Tuesday, February 19, 2013

Mom's spaghetti



I embrace the possibilities of change

When I was about 5 years old my parents went on a trip to Hawaii.  I was not invited.  To either spread the joy, or disperse the trouble, my 4 siblings and I were split up and sent to the homes of various family and friends.  I wanted to stay with my grandparents but ended up at a neighbor's house at the other end of the block.  

I do not have a great many childhood memories at that age but I do remember not liking the week I spent away from home.  Everything at the neighbors house was different.  They interacted differently than at my house and worst of all they ate different food.  I refused to eat anything that they fixed except for peanut butter and jelly sandwiches.  After multiple unsuccessful attempts to get me to eat anything else I was asked what food I liked.  "Spaghetti," I announced.  That night they fixed spaghetti for dinner and after one bite I declared, "this doesn't taste like my mom's spaghetti," and declined to eat anymore of the foreign noodles and sauce that had been place before me.  I was not open to a change in routine, environment and especially not my diet.

**LISTED RECORDS**
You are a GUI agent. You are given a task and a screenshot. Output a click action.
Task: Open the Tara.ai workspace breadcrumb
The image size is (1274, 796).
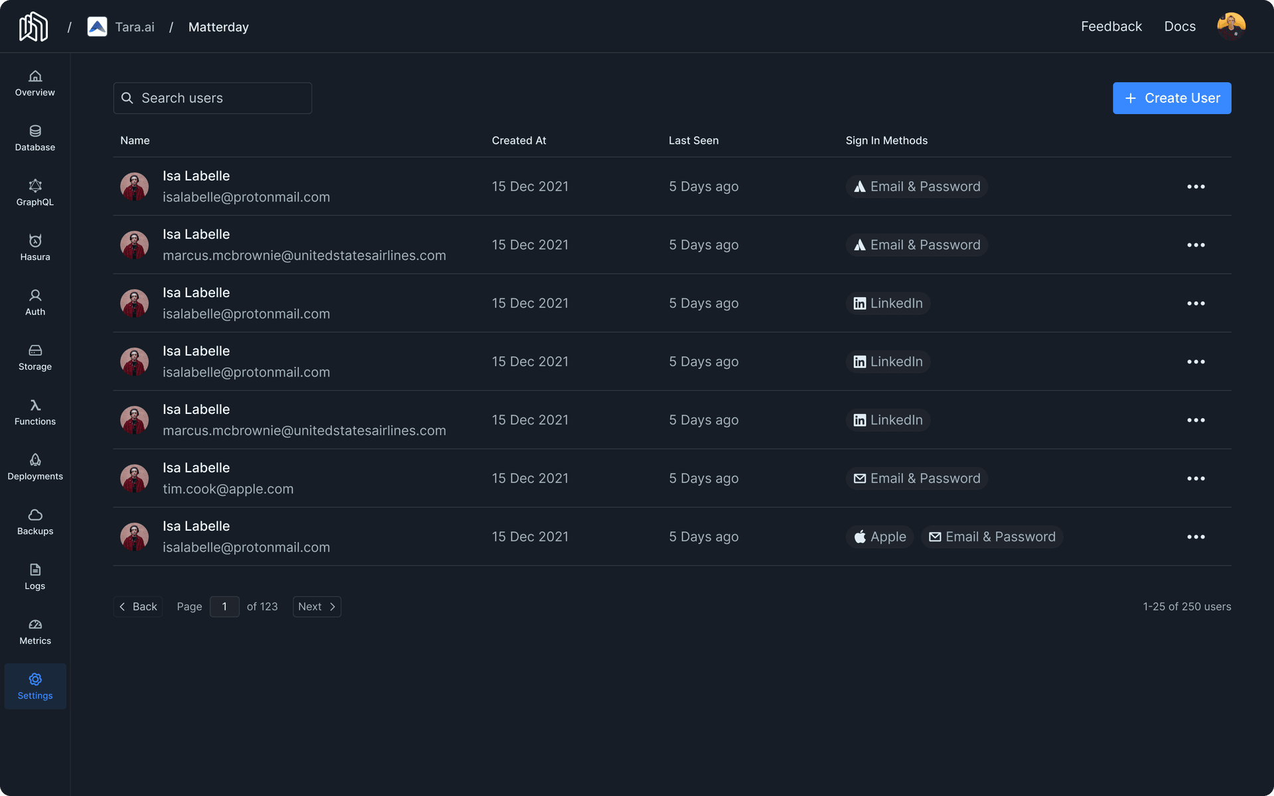coord(135,27)
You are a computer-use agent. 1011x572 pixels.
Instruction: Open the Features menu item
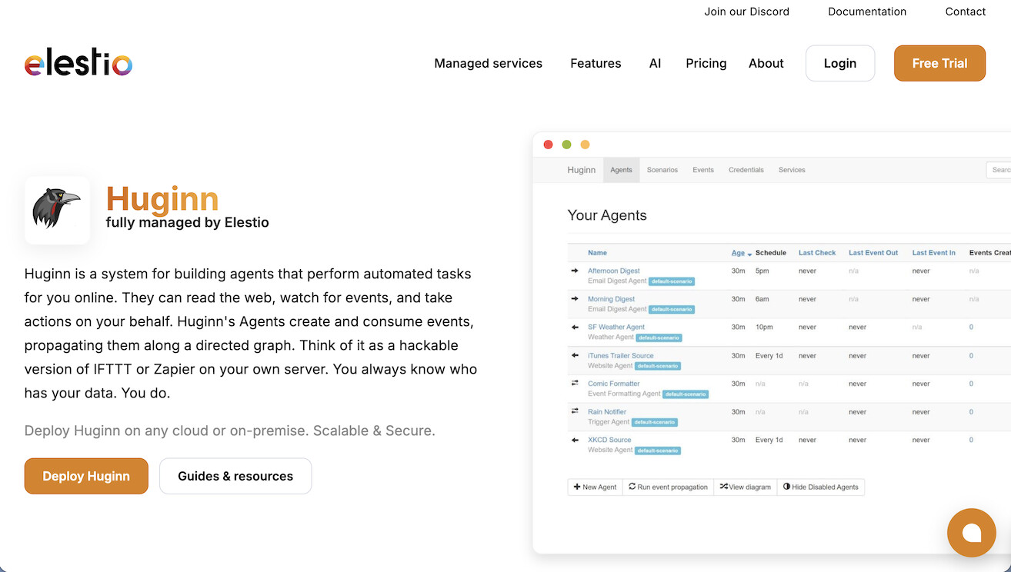point(596,63)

**TO DO**
Copy out the passage of the spaghetti post above between "I embrace the" and "of the block.", inclusive.

**OUTPUT**
I embrace the possibilities of change

When I was about 5 years old my parents went on a trip to Hawaii.  I was not invited.  To either spread the joy, or disperse the trouble, my 4 siblings and I were split up and sent to the homes of various family and friends.  I wanted to stay with my grandparents but ended up at a neighbor's house at the other end of the block.